• _Goal of the exercise_
All the records below must be returned exactly as they stand.

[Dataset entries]
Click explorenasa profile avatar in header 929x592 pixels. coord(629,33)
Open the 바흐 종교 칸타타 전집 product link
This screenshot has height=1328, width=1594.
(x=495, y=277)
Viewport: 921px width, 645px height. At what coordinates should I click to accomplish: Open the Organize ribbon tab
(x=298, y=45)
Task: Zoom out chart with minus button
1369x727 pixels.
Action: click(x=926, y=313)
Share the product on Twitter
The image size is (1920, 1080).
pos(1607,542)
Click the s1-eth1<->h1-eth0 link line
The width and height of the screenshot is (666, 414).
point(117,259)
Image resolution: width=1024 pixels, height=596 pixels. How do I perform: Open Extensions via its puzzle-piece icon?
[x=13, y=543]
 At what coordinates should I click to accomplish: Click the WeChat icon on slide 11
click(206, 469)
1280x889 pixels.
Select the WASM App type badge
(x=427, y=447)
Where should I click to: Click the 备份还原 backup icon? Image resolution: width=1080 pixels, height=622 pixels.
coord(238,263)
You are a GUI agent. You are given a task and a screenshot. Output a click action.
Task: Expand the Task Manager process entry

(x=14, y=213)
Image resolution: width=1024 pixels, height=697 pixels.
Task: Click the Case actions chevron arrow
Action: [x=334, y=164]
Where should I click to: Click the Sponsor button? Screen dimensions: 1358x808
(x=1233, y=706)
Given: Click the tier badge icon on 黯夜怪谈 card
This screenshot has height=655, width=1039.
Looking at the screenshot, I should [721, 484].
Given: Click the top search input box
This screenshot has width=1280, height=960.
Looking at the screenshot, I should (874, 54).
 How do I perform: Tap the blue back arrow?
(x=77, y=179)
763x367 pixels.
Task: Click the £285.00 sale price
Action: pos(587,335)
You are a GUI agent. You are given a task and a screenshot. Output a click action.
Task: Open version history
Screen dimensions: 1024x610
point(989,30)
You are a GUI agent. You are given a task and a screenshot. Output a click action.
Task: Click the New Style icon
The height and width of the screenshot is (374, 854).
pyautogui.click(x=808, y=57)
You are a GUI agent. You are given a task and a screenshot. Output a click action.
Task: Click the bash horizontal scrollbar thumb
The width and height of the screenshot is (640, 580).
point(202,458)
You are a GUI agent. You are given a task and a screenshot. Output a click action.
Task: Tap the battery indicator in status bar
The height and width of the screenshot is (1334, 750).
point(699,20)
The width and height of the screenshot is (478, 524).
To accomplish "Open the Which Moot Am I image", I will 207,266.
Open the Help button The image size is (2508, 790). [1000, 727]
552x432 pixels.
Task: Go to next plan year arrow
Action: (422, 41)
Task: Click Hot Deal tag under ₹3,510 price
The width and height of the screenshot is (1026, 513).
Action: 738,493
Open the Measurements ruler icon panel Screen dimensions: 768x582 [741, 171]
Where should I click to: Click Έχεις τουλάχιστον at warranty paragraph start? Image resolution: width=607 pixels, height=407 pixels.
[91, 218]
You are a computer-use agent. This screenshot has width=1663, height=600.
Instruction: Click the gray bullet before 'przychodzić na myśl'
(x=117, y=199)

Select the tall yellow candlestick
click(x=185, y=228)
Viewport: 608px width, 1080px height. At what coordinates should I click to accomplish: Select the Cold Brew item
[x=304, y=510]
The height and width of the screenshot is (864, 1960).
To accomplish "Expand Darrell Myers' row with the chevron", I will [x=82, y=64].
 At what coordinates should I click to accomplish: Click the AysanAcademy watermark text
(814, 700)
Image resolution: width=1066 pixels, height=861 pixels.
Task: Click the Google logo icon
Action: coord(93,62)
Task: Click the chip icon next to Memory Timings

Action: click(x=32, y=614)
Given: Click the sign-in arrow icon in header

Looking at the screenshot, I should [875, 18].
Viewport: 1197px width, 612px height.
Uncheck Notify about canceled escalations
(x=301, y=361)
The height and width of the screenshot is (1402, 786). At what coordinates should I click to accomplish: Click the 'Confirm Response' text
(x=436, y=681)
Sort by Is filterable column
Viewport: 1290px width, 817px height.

• _Solved problem_
Click explorenasa profile avatar in header 929x592 pixels. coord(629,33)
Open the 바흐 종교 칸타타 전집 product link
This screenshot has height=1328, width=1594.
(x=495, y=277)
Viewport: 921px width, 645px height. At what coordinates should I click to accomplish: Open the Organize ribbon tab
(x=298, y=45)
Task: Zoom out chart with minus button
1369x727 pixels.
Action: click(x=926, y=313)
Share the product on Twitter
The image size is (1920, 1080).
pos(1607,542)
Click the s1-eth1<->h1-eth0 link line
The width and height of the screenshot is (666, 414).
point(117,259)
Image resolution: width=1024 pixels, height=596 pixels. How do I perform: Open Extensions via its puzzle-piece icon?
[x=13, y=543]
 At what coordinates should I click to accomplish: Click the WeChat icon on slide 11
click(206, 469)
1280x889 pixels.
Select the WASM App type badge
(x=427, y=447)
Where should I click to: Click the 备份还原 backup icon? Image resolution: width=1080 pixels, height=622 pixels.
coord(238,263)
You are a GUI agent. You are given a task and a screenshot. Output a click action.
Task: Expand the Task Manager process entry

(x=14, y=213)
Image resolution: width=1024 pixels, height=697 pixels.
Task: Click the Case actions chevron arrow
Action: [x=334, y=164]
Where should I click to: Click the Sponsor button? Screen dimensions: 1358x808
(x=1233, y=706)
Given: Click the tier badge icon on 黯夜怪谈 card
This screenshot has height=655, width=1039.
Looking at the screenshot, I should [721, 484].
Given: Click the top search input box
This screenshot has width=1280, height=960.
Looking at the screenshot, I should (874, 54).
 How do I perform: Tap the blue back arrow?
(x=77, y=179)
763x367 pixels.
Task: Click the £285.00 sale price
Action: pos(587,335)
You are a GUI agent. You are given a task and a screenshot. Output a click action.
Task: Open version history
Screen dimensions: 1024x610
point(989,30)
You are a GUI agent. You are given a task and a screenshot. Output a click action.
Task: Click the New Style icon
The height and width of the screenshot is (374, 854).
pyautogui.click(x=808, y=57)
You are a GUI agent. You are given a task and a screenshot. Output a click action.
Task: Click the bash horizontal scrollbar thumb
The width and height of the screenshot is (640, 580).
point(202,458)
You are a GUI agent. You are given a task and a screenshot. Output a click action.
Task: Tap the battery indicator in status bar
The height and width of the screenshot is (1334, 750).
point(699,20)
The width and height of the screenshot is (478, 524).
To accomplish "Open the Which Moot Am I image", I will 207,266.
Open the Help button The image size is (2508, 790). [1000, 727]
552x432 pixels.
Task: Go to next plan year arrow
Action: (422, 41)
Task: Click Hot Deal tag under ₹3,510 price
The width and height of the screenshot is (1026, 513).
Action: 738,493
Open the Measurements ruler icon panel Screen dimensions: 768x582 [741, 171]
Where should I click to: Click Έχεις τουλάχιστον at warranty paragraph start? Image resolution: width=607 pixels, height=407 pixels.
[91, 218]
You are a computer-use agent. This screenshot has width=1663, height=600.
Instruction: Click the gray bullet before 'przychodzić na myśl'
(x=117, y=199)

Select the tall yellow candlestick
click(x=185, y=228)
Viewport: 608px width, 1080px height. At what coordinates should I click to accomplish: Select the Cold Brew item
[x=304, y=510]
The height and width of the screenshot is (864, 1960).
To accomplish "Expand Darrell Myers' row with the chevron", I will [x=82, y=64].
 At what coordinates should I click to accomplish: Click the AysanAcademy watermark text
(814, 700)
Image resolution: width=1066 pixels, height=861 pixels.
Task: Click the Google logo icon
Action: coord(93,62)
Task: Click the chip icon next to Memory Timings

Action: click(x=32, y=614)
Given: Click the sign-in arrow icon in header

Looking at the screenshot, I should [875, 18].
Viewport: 1197px width, 612px height.
Uncheck Notify about canceled escalations
(x=301, y=361)
The height and width of the screenshot is (1402, 786). At what coordinates should I click to accomplish: Click the 'Confirm Response' text
(x=436, y=681)
Sort by Is filterable column
Viewport: 1290px width, 817px height.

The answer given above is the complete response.